Problem to solve: Down to the last line below, repeat the entries word for word and drop the pictures.

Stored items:

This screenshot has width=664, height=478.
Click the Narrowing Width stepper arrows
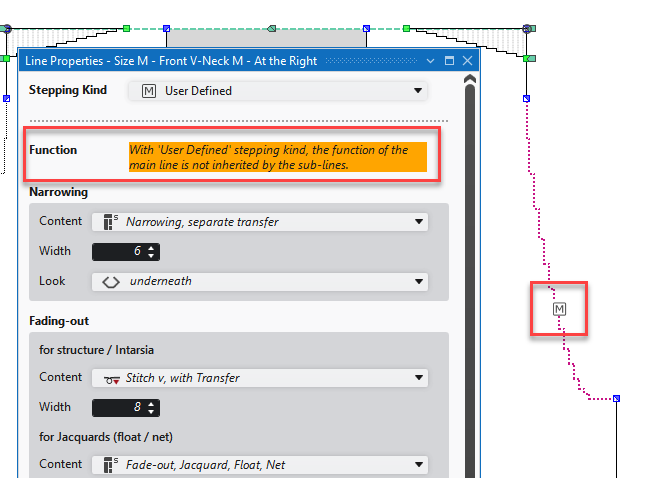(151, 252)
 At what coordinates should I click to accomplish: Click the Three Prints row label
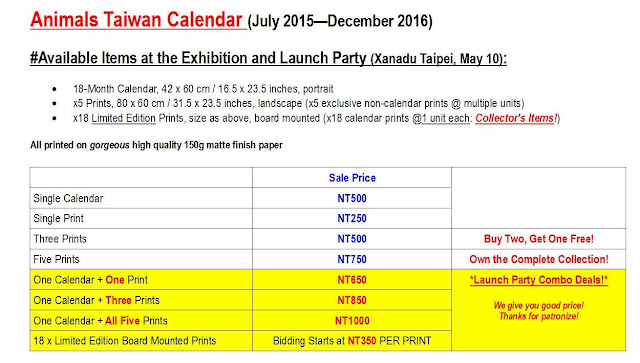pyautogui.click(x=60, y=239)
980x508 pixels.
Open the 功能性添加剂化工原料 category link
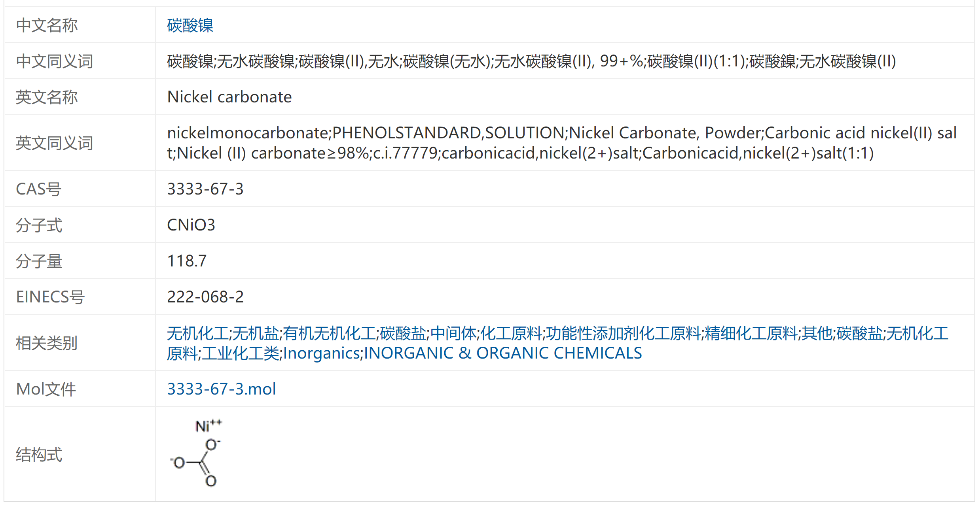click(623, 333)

Response area:
This screenshot has width=664, height=478.
Click the Narrowing Width stepper arrows
(151, 252)
 At what coordinates should I click to accomplish: Click the Three Prints row label
pyautogui.click(x=60, y=239)
980x508 pixels.
Open the 功能性添加剂化工原料 category link
click(623, 333)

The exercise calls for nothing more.